東証一部の出来高は8億4174万株。売買代金は概算で1兆5110億円。前日の午前より出来高、売買代金ともに増加しました。

業種別でみると前日比プラスは33業種中0業種。すべての業種で前日比マイナスとなりました。値下がり率上位は機械、精密機器、非鉄金属でした

 

【指数】

TOPIXは1678.66と前日比-2.82%。東証二部指数は7179.95と前日比-2.07%。ジャスダック平均は3965.71と前日比-2.28%。マザーズ指数は1167.39 と前日比-2.64%。各市場の値下がり銘柄数は全体の8割を超えており、とくに東証一部とマザーズ市場は9割を超えています。

 

【アメリカ株式市場】

22日の米株式相場は大幅に続落。ダウ工業株30種平均の終値は前日比724ドル42セント(2.9%)安の2万3957ドル89セント。トランプ米大統領が22日、中国製品に高関税を課す制裁措置を正式に表明したことで貿易摩擦への懸念が高まり、大幅下落となりました。

S&P500は2,643.69 と前日比-2.52%。ナスダック総合は7,166.68 と前日比-2.43%。主要3指数すべて大幅下落となりました。株式相場の予想変動率を示す変動性指数(VIX)は、前日比30.68%高の23.34と上昇しました。

 

【午後の見通し】

22日のダウ平均は大幅下落でした。トランプ米大統領が中国製品に高関税を課す制裁措置を正式に表明したことで、貿易摩擦への懸念が高まりリスクオフ相場となりました。

チャートを見ると、徐々に切り上げていた安値を大きく割り込んでしまったので今後も下落する可能性が考えられます。
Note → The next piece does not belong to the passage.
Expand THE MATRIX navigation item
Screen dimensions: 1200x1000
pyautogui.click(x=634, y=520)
次に注目されるのは、2月9日の安値2万3360ドルだと想定しています。ここを割り込むようだとさらなる下落も予想されます。また、VIX(恐怖指数)が20を超えてきたのも懸念材料です。

ドル円チャートをみると、105円を割り込んで104円台へ突入しました。一時は104.6円台まで円高が進行。一貫とした円高トレンドは変わっておらず、上値の重い展開が続くでしょう。

総務省が23日発表した2月の消費者物価指数は前年同月比1.0%上昇でした。前年比のプラスは14カ月連続とのことで物価上昇は着々と進んでいます。あとは賃金が物価に劣らず上昇できるかどうかというところでしょう。
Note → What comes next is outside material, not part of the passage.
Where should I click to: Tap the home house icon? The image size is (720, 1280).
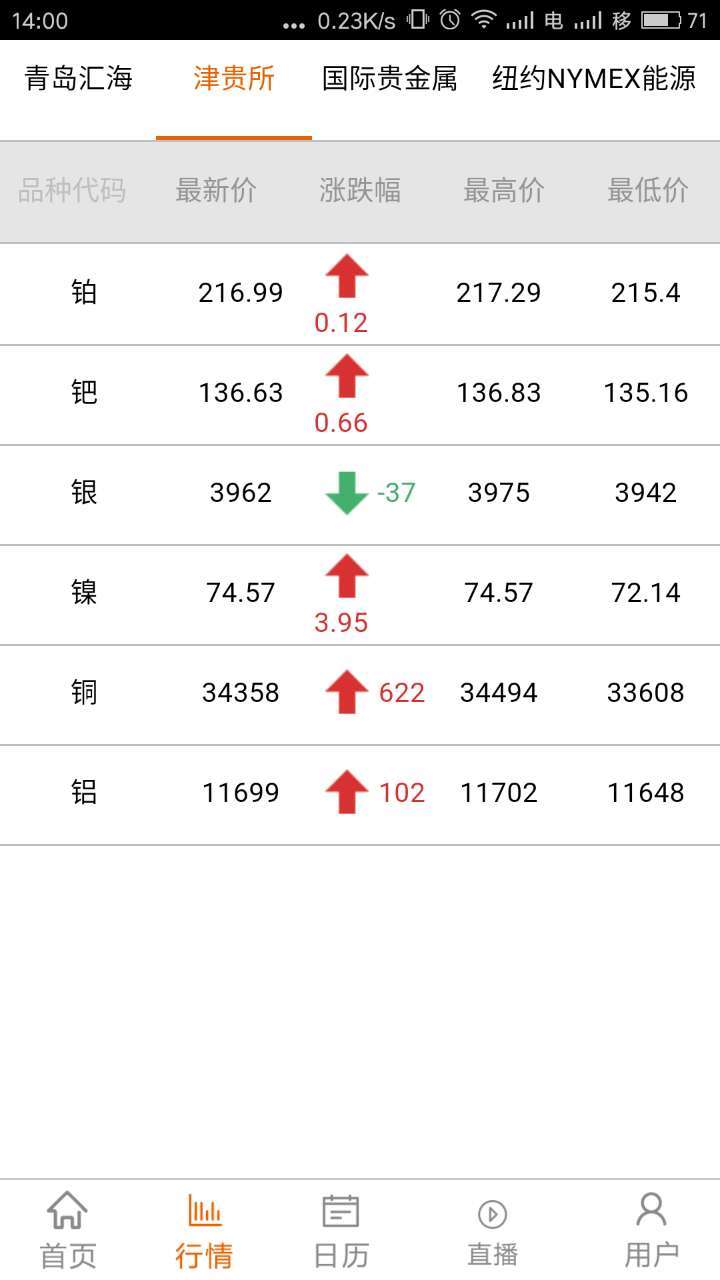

アメリカ株式市場の大幅続落を受け、日経平均は寄り安。一時は下げ幅が前日比800円超まで広がりました。米株式市場の大幅下落だけでなく、1ドル104円台まで円高進行したことが追い打ちをかけました。午前の終値は2万0827円と前日比764円安でした。2万1000円台を割り、3月5日の安値2万0937円を下回りました。

午前中に直近安値を更新したこともあり、午後は厳しい展開になることが予想されます。週末を控えていることもあり、市場の買い意欲は高くないでしょう。